_Série d'exercices:_
- 1) D'après le texte source, quel jour la capitale algérienne doit-elle accueillir la réunion des chefs de la diplomatie des pays voisins de la Libye ?
- 2) Mettez toutes les lignes des rangées de données ci-dessous sous forme de liste numérotée, sans les lignes vides. N'incluez pas les images dans votre réponse.

_Texte source:_
Le ballet diplomatique se poursuit à Alger : après avoir reçu successivement, ces dernières semaines, Mevut Cavusoglu, Luigi Di Maio et Jean-Yves Le Drian – respectivement ministres des Affaires étrangères de la Turquie, de l’Italie et de la France – la capitale algérienne abritera, le 23 janvier, une réunion à laquelle prendront part les chefs de la diplomatie de l'ensemble des pays voisins de la Libye, et le chef de la diplomatie malienne afin de coordonner leurs actions en vue de régler le conflit dans ce pays.
En proie au chaos depuis l’intervention de l’OTAN en 2011, qui s'est soldée par la chute et la mort de l'ancien dirigeant Mouammar Kadhafi, la Libye est minée depuis 2014 par une guerre fratricide impliquant le chef du gouvernement d'union nationale (GNA) Fayez al-Sarraj et l'homme fort de l'est libyen, le maréchal Khalifa Haftar. Cette dégradation du climat politique et sécuritaire a, par ailleurs, conduit à une résurgence du terrorisme.
«Permettre aux frères libyens de régler la crise de leur pays»
«A l'initiative de l'Algérie, [Alger accueillera] une rencontre des ministres des Affaires étrangères des pays voisins de la Libye, avec la participation de la Tunisie, l'Egypte, le Soudan, le Tchad et le Niger», a annoncé le 22 janvier dans un communiqué le ministère algérien des Affaires étrangères. Le texte précise, en outre, que «le ministre des Affaires étrangères du Mali assistera également à cette rencontre au vu des implications de la crise libyenne sur ce pays voisin».

_Données de travail:_
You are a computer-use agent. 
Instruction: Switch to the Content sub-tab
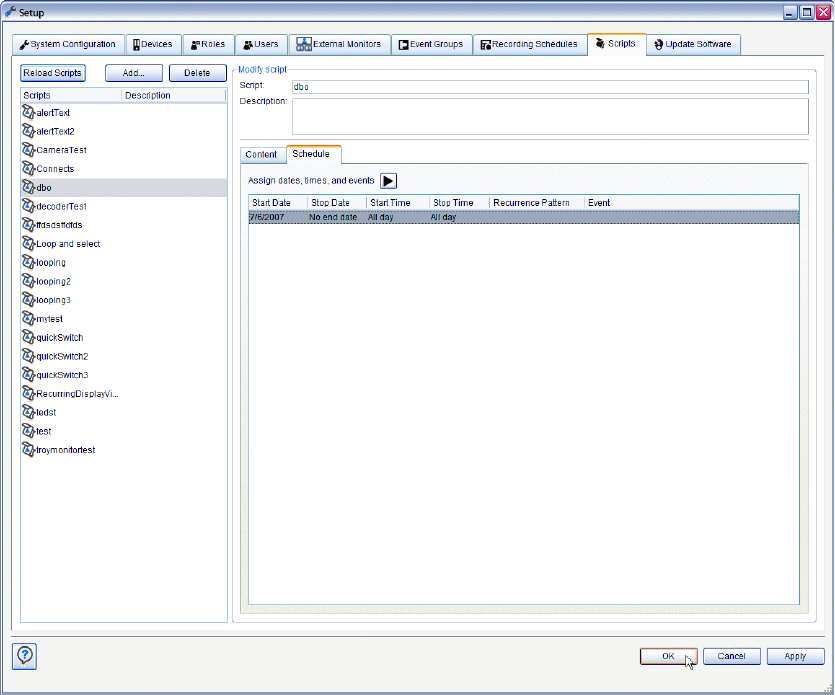(261, 155)
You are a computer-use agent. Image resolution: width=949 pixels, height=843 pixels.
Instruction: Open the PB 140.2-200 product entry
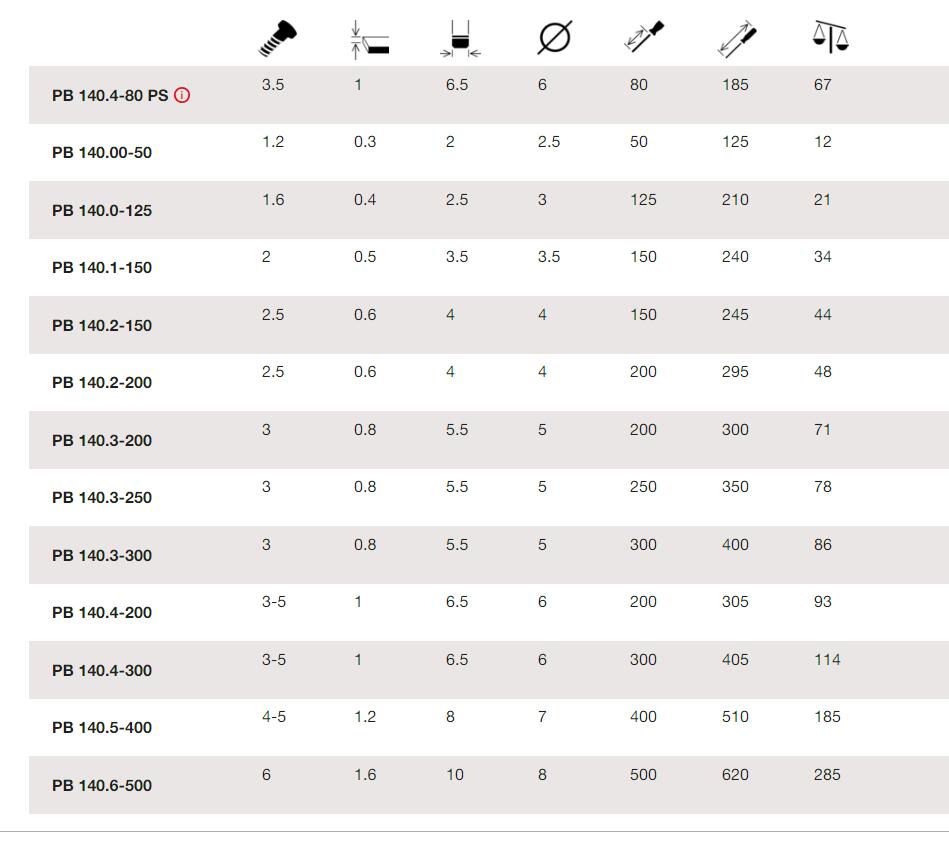[x=102, y=382]
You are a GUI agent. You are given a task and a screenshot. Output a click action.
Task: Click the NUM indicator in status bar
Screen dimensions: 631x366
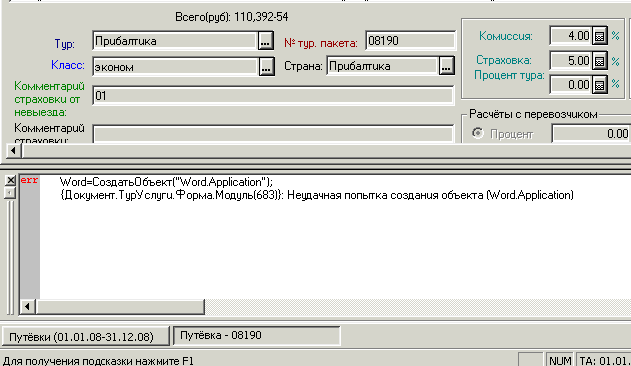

_Réponses attendues:_
- 1) Le 23 janvier.

- 2)
1. You are a computer-use agent. 
2. Instruction: Switch to the Content sub-tab
3. (261, 155)
4. You are a computer-use agent. Image resolution: width=949 pixels, height=843 pixels.
5. Instruction: Open the PB 140.2-200 product entry
6. [x=102, y=382]
7. You are a GUI agent. You are given a task and a screenshot. Output a click action.
8. Task: Click the NUM indicator in status bar
9. Screen dimensions: 631x366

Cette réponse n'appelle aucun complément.